Se no passado a “geringonça” se alicerçou na dissimulação de uma relação entre partidos que na sua essência têm mais para se confrontar do que para colaborar, o futuro quadro político vai ser mais claro. O PS viverá sempre condicionado, mas quer o Bloco e o PCP estarão condenados a ponderar todos os dias os riscos políticos de deixarem cair um governo de esquerda.
Pedro Filipe Soares tem, por isso, razão no que disse.
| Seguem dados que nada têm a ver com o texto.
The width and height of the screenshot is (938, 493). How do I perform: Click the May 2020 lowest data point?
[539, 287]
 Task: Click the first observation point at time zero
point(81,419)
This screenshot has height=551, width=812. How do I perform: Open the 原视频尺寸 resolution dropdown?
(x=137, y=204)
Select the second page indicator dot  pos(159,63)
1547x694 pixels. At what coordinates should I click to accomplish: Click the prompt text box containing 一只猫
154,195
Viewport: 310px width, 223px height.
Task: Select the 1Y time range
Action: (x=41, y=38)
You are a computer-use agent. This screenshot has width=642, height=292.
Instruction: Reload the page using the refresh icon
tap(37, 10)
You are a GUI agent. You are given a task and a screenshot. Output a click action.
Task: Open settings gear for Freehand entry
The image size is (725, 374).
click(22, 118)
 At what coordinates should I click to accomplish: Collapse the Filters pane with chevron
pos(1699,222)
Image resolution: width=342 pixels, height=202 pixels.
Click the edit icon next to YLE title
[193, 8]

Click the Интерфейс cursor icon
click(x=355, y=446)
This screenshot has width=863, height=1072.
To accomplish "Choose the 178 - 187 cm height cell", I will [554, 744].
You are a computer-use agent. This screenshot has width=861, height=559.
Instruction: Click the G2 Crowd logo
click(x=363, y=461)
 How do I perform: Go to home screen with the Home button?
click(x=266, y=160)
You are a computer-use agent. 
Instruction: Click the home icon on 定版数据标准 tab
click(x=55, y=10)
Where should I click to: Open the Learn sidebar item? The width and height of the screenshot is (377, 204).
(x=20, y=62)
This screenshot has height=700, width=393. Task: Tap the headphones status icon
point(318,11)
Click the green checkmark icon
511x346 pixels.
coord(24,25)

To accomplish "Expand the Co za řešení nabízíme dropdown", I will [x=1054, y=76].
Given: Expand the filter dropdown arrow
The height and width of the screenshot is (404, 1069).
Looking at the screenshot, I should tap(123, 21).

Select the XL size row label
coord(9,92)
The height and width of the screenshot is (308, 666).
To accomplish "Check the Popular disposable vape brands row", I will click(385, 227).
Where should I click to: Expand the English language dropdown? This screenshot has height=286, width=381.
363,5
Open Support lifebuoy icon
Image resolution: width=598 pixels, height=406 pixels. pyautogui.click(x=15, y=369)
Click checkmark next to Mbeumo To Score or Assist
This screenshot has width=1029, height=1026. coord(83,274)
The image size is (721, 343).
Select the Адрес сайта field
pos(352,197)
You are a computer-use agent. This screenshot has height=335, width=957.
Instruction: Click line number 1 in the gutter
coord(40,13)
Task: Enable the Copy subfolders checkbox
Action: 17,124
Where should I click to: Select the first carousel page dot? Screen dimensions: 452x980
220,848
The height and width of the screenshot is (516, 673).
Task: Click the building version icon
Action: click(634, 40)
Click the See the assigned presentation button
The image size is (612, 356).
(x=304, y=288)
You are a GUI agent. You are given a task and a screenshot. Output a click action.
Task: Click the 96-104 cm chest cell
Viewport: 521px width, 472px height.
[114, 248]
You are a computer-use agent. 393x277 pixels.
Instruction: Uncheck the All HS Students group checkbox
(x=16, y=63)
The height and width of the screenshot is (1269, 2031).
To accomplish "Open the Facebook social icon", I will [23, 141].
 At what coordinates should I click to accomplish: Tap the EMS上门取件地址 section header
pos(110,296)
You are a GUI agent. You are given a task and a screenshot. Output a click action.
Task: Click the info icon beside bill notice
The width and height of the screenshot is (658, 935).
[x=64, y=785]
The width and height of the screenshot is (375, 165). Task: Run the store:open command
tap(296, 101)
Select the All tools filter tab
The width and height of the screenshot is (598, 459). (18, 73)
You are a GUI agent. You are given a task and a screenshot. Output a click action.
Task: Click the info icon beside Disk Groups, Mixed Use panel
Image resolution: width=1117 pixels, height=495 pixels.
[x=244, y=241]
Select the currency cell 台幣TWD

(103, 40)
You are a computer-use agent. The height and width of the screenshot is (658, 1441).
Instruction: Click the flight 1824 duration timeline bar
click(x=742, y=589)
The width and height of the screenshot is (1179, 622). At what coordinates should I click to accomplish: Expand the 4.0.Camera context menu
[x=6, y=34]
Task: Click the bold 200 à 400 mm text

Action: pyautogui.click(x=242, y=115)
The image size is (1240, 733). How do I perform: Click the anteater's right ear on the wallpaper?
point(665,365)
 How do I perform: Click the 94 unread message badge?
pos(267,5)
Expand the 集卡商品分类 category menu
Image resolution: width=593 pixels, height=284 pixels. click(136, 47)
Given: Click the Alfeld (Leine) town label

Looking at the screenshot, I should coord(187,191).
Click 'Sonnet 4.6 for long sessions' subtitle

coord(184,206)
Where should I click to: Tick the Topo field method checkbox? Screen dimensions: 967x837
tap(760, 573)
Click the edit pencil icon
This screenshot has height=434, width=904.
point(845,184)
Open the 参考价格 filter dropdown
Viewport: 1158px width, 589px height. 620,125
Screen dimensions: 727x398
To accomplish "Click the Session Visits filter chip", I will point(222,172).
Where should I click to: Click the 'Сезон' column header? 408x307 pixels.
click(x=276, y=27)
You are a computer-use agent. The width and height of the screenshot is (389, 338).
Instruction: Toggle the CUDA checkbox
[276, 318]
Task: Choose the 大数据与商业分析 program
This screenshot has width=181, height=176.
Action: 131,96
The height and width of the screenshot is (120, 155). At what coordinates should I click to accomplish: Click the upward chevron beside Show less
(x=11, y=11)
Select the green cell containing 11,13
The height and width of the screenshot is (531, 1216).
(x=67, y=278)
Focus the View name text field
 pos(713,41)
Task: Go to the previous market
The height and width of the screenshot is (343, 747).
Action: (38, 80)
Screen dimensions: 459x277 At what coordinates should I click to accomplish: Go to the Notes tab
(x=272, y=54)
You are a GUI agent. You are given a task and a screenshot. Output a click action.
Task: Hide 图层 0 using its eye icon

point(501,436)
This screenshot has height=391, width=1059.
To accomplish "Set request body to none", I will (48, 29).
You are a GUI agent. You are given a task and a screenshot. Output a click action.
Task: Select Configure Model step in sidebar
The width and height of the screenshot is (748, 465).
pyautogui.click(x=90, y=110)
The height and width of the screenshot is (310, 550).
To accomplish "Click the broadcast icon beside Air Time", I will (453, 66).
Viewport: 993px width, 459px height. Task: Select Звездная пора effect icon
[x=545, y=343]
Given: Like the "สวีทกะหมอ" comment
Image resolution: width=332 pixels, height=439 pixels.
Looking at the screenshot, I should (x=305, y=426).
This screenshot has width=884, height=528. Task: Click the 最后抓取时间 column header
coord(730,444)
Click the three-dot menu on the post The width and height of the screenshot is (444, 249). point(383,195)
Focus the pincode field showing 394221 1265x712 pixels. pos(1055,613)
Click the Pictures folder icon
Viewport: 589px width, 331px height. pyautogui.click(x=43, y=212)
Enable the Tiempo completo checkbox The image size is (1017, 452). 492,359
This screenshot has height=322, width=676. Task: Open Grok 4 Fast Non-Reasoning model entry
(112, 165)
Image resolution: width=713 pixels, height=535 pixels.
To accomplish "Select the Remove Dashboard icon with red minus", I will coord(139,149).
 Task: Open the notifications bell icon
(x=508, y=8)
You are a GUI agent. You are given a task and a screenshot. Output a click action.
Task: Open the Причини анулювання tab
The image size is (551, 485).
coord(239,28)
Quando António Costa declara que “a direita toda junta, desde o PSD ao Chega, só poderá derrotar o PS se conseguir somar os votos do PAN e de toda a esquerda” está a tornar clara a razão pela qual desta vez decidiu prescindir da negociação de posições conjuntas com o Bloco e o PCP. Está a sugerir que há uma coacção política a pairar sobre os partidos da esquerda que protege o seu Governo.
Para o primeiro-ministro, e para a maioria dos cidadãos, só uma anormalidade permitiria a soma dos votos de um destes partidos com o PSD. A imunidade do Governo a moções de censura, na teoria de António Costa, justifica-se pela fragilidade estratégica dos seus outrora parceiros.
Sobra ainda outra questão para a sustentabilidade do Governo: a obtenção de maiorias para aprovar leis. E aqui Costa regressa às suas conhecidas manobras de envolvimento. “Quem votou no BE votou mesmo para dar continuidade à solução governativa da anterior legislatura”, observou António Costa. O PS quer manter o anterior caminho, quer estar aberto à negociação, pronto para o diálogo e até para eventuais cedências, sugeriu. Como se fosse um rei feudal, Costa está disposto a fazer dos deputados à esquerda uma espécie de escudeiros. Com privilégios, mas obrigados a proteger o senhor.
Fica assim fechado o grande plano de António Costa. Um plano que revela uma inteligência táctica notável, um cinismo prático exemplar e um jogo de cintura impressionante. Se alguém tinha dúvidas de que o novo Governo tem condições para durar quatro anos, esta terça-feira teve novos argumentos para as desfazer.